Through the ashes". Riff caterpillar, atmosfera feroce e lunghe dissertazioni solistiche fangose, per un episodio molto influenzato dagli Sleep e dalla interpretazione più torbida del filone neo-doom.
Bene anche la voce di
Martin Wegeland, specie nelle parti urlate ed aggressive, che aggiunge un tocco di drammaticità all'andamento elefantiaco delle canzoni.
Nel proseguio del concerto (e del disco..) la band accresce gli aspetti acidi, tossici ed ipnotici ("
The watchers", "
Meltdown to the orbs") pur confermando la struttura stordente e spezzacollo della propria musica. Il mood post-sabbathiano viene recuperato in un pezzo raw-doom come "
Flood", un vero massacro di groove infernale e tossico, fino a giungere al gorgo estremista ed ultra-saturo "
Landslide", una sorta di Hawkwind suonati con il tonnellaggio di Grief o Ramesses.
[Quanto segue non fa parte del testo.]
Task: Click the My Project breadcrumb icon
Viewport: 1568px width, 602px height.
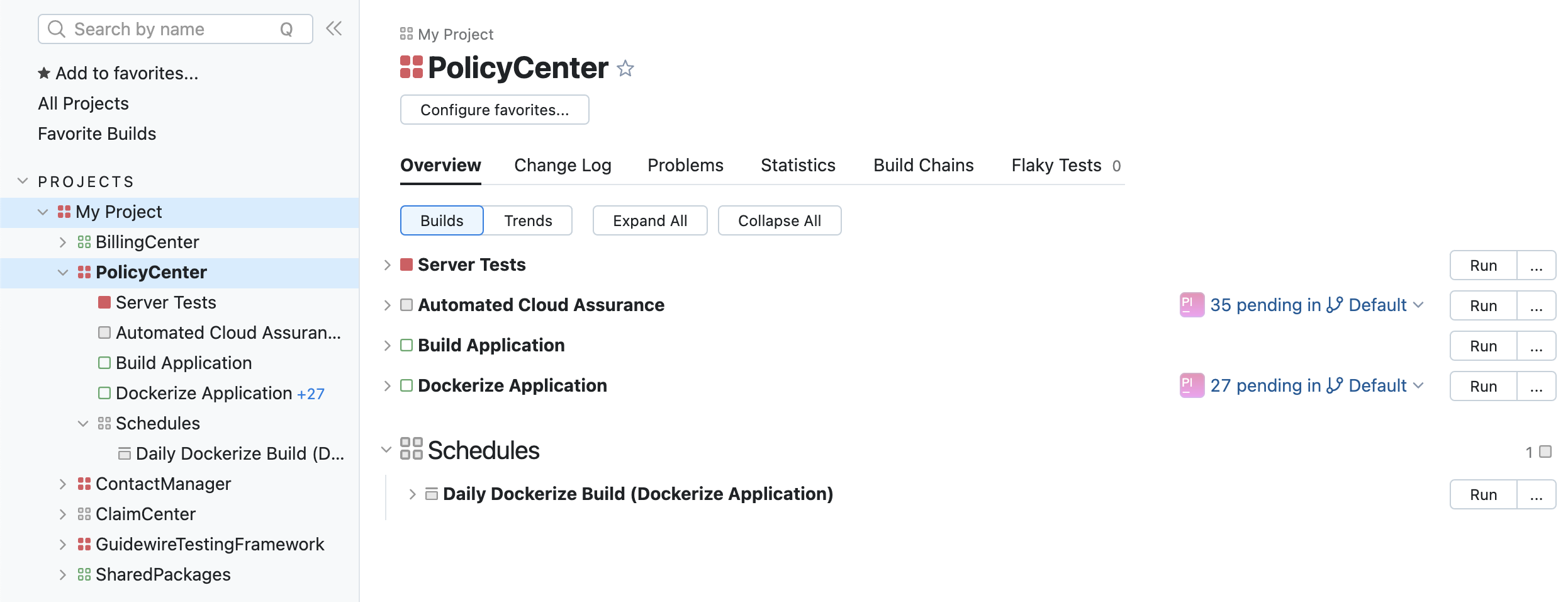Action: click(406, 34)
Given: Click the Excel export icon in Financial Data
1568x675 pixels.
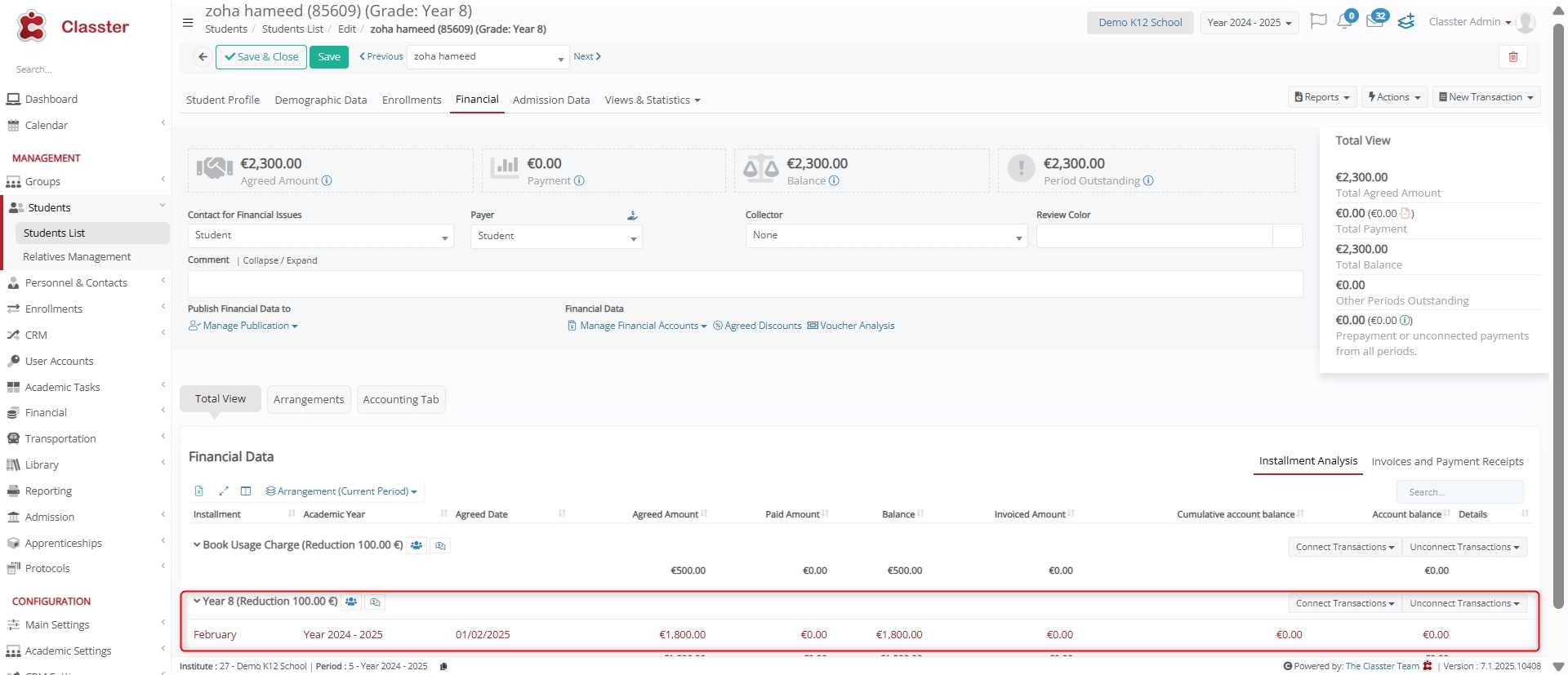Looking at the screenshot, I should [199, 491].
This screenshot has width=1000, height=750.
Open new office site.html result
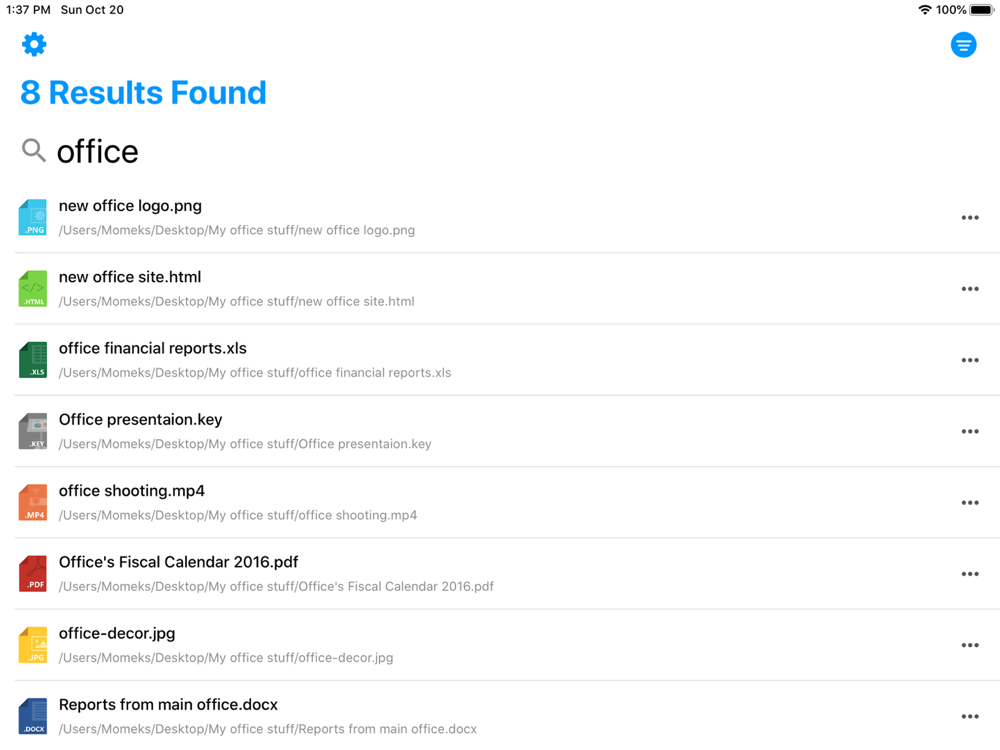pos(130,278)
Lavoro per amanti delle derivazioni extreme-doom, per coloro che desiderano essere schiacciati dal peso di volumi stordenti ed abissalità psicotica. Una buona testimonianza live per una formazione competente e capace, magari non particolarmente fantasiosa ma che dal vivo riesce ad impressionare positivamente grazie ad un sound serrato, ipnotico, drogato e dannatamente heavy.